By Foreign Affairs Correspondent Jill Dougherty on assignment in Zurwarah, Libya
Drive west from Tripoli along the Mediterranean coast for an hour an a half and you’ll see it in the distance: the gas flare at the Mellitah Oil & Gas Company’s massive processing plant in Zuwarah.
Just a few weeks ago rebels and Gadhafi loyalists were shooting it out right down the road. Houses and stores are scarred with blackened holes where shells hit.
The complex, which processes and exports crude oil, natural gas, condensed gas and other products, survived intact but the last export of crude oil was in March. Most of the Libyan workers were scared off by the fighting and foreign workers pulled out en masse.

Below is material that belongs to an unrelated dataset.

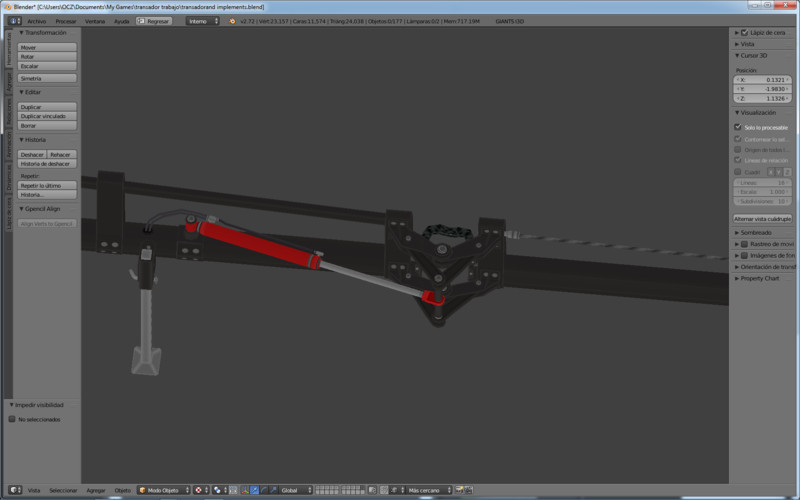Open the viewport shading mode selector
The width and height of the screenshot is (800, 500).
200,490
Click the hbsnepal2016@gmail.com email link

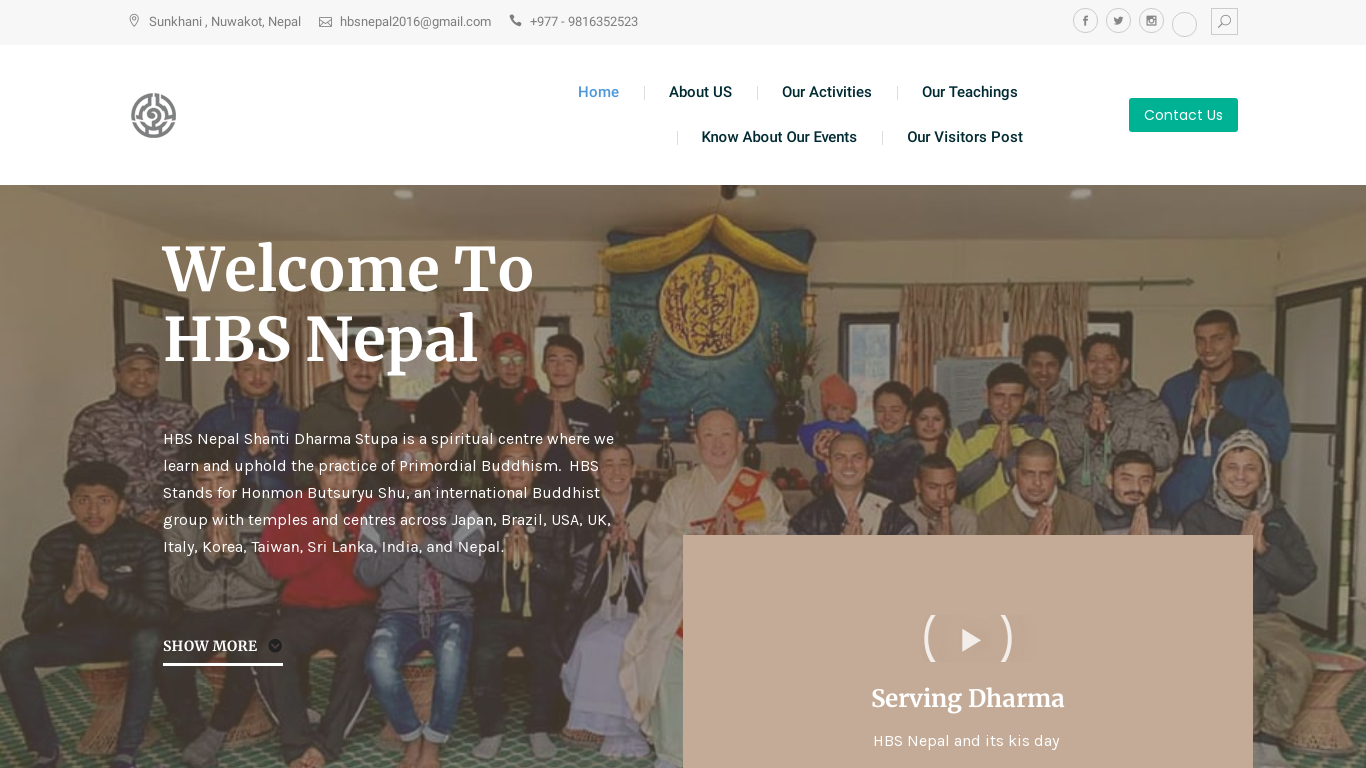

Some natural gas still is flowing to nearby power plants but gas exports to Europe stopped shortly after the revolution began. By the water’s edge you can see the gas pipeline behind a fence, curving down like the crook of an arm and disappearing into the earth. From here it stretches 330 miles under the Mediterranean Sea to Sicily, providing gas for Italy. The company is hoping it can restart gas supplies before the European winter sets in.
In Tripoli, at the headquarters of Mellitah Oil & Gas, we meet Najmi M. Karim, the new chairman, appointed just a few days ago. He’s moving into his new office at company headquarters.
"The biggest challenge for us is to get back to production levels before events. This is our target,” Karim said.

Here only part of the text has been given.